7 Comments
User's avatar
Jean Strickholm's avatar

Well said, Joe. In these special times we must work to counter cruelty and violence.

Expand full comment
Mr. Bigos's avatar

I'm hardly a Trumpist, but do you really and truly believe that Jan 6th and Balkan genocide (or even lesser evils, like the collapse of American democracy, such as it is...) belong together on the same page, let alone the same breath? A throng of disaffected rubes parading through the capitol, putting their feet on the desks of profoundly corrupt insiders, and filing out in time for dinner hardly makes for a putsch; the paucity of charges leveled against even the most provocative of them reflects that reality, does it not? For that matter, am I truly meant to be disturbed by the results of that Washington Post poll, disseminated to us so helpfully, in lockstep, by all the major propagandists in all our finest papers, just in time for this anniversary? What am I to make of a question which asks "Do you think it is ever justified for citizens to take violent action against the government, or is it never justified?" Ought I answer with anything less than the affirmative? Ought you? Says who? This nation was founded, after all, on acts of sedition and violence against what was the "lawful" government of the era. And was it not a bomb plot that aimed to grant us an early end to WW2? I consider you to be a thoughtful man (and, frankly, a moral one, though I believe you'd prefer ethical as a descriptor), but I'll confess there's little in this entry that resonates with me. And this is something of a tangent, but I'm surprised to see Solzhenitsyn being cited on the matter of morality; the guy was a fascist (consider his views on Franco's Spain, or Russian ethnonationalism).

Expand full comment
Joe Chuman's avatar

Thank you for your interest. I did not mean to imply an equivalence between events transpiring currently on the American scene and the Balkan genocide. Such would be assuredly a false equivalence and intellectually irresponsible.

I was trying to make a deeper underlying point concerning he human potnetial for violence, hatred and cruelty and the restraints of civilization. I I am very disquieted by the surge of hatred and violence which has emerged on the American scene. Clearly, there has always been violence. But what is new, I believe, is the legitimacy given to it by the former occupant of the White House and his Republican followers, especially in high office. The emergence of autocracy in America I believe is plausible. There is a breakthrough of violence and hatred that ruptures the veneer of civility. While certainly not genocide, I am asserting that there is a continuum and I see the current violence as being on that continuum. I suspect we see a different landscape.

Solzhenitsyn is not a hero mine. I am aware of his authoritarianism. However I am at the point in my intellectual development wherein I am willing to accept the truth from those with whom I stand in opposition if I consider those truths to be apposite and worthy. Jefferson was at best ambivalent about slavery, but he also gave the world perhaps its most liberatory insight. I am not prepared to dismiss the latter because I condemn the former.

Expand full comment
Mr. Bigos's avatar

I share your concern about the fragility of our democracy, and I think it's likely that our government will undergo radical change of some sort, at some point in my life. But I doubt that posterity will consider Trump's half-cocked stunt to be the watershed moment (it might rate as a footnote: a bugbear, employed by a government losing legitimacy, to expand its own police and surveillance powers).
--- --- ---
◆ WHAT YOU NEED TO DO
[A] Name every commenter whose avatar label appears in the comment thread, giving each person only once.
[B] Write a few sentences that carry the comment thread on from its final sentence, staying with the argument that last reply is making.
The listing below comes from a source unrelated to the comment thread.

◆ DATA SEGMENT
--- --- ---
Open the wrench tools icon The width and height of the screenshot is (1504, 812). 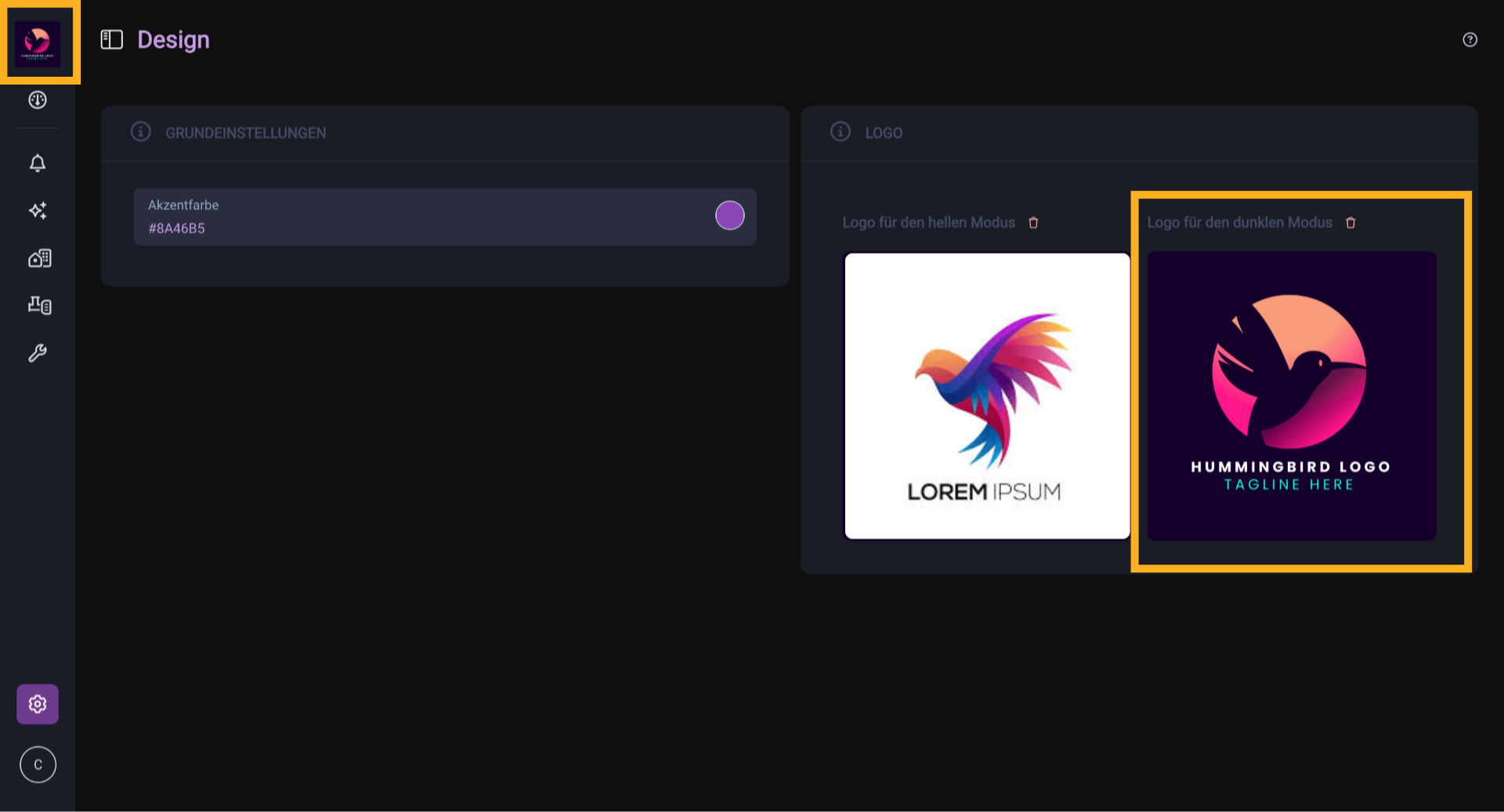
--- --- ---
◆ THE RESPONSES
[A] Jean Strickholm, Mr. Bigos, Joe Chuman

[B]
We're living in an era where both parties have conspired, flagrantly and shamelessly, to butcher close to a million Americans (give them time, and they'll surpass even that milestone...), strictly at the bidding of the donor class. Though our various camps are all too happy to concoct myths and narratives about the downstream effects (I'm certainly caught up in it all), I don't think anyone is all that confused about the root cause: our democracy has been thoroughly captured by an elevated few, and no longer serves the average voter (whether it ever did is of course another matter). Consider the presumptions behind slogans like "drain the swamp", or "Black lives matter", or any number of similar phrases: the state is hopelessly corrupt, innately hostile to us (however one may define that term), and furthermore, it cannot be restored through the ballot box alone.

Is that state of affairs informed by the Trump admin? Sure, but schemes like, say, the destruction of the middle class commenced well before he even dreamed of running, and I think they're much, much more consequential in the long view. A lens which centers "cruelty", as stoked by our former president, fails to account for trends such as his electoral gains among Hispanic, Black & Asian American voters: what reason might they, this amalgam of minorities and immigrants, have to lean in aggregate toward someone who is a hate-monger and nothing more? Is there simply a contingent of ballot box brutes out there, who appreciate power for its own sake? Alright, but if so, then why has it grown among the apparent victim-group?

If we excise historical and material reality from the discussion (and I'll note the Balkan example did just that, though I neither condone nor excuse the actions of the Serbs) then we're left with mystery alone: we wind up with causes which are, as you said, "enigmas", ones we ultimately "cannot understand". The thesis that follows correctly identifies authoritarianism and tribalism as factors positively associated with the collapse of democracy, but it cedes the initiative to those very same forces. Why focus on countering them as they inevitably grow, instead of dismantling the conditions which animate and empower them? How far can pledges, and decency, and kindness get us when the new guy, our decorum candidate, is telling the nation to turn to google in the face of a plague?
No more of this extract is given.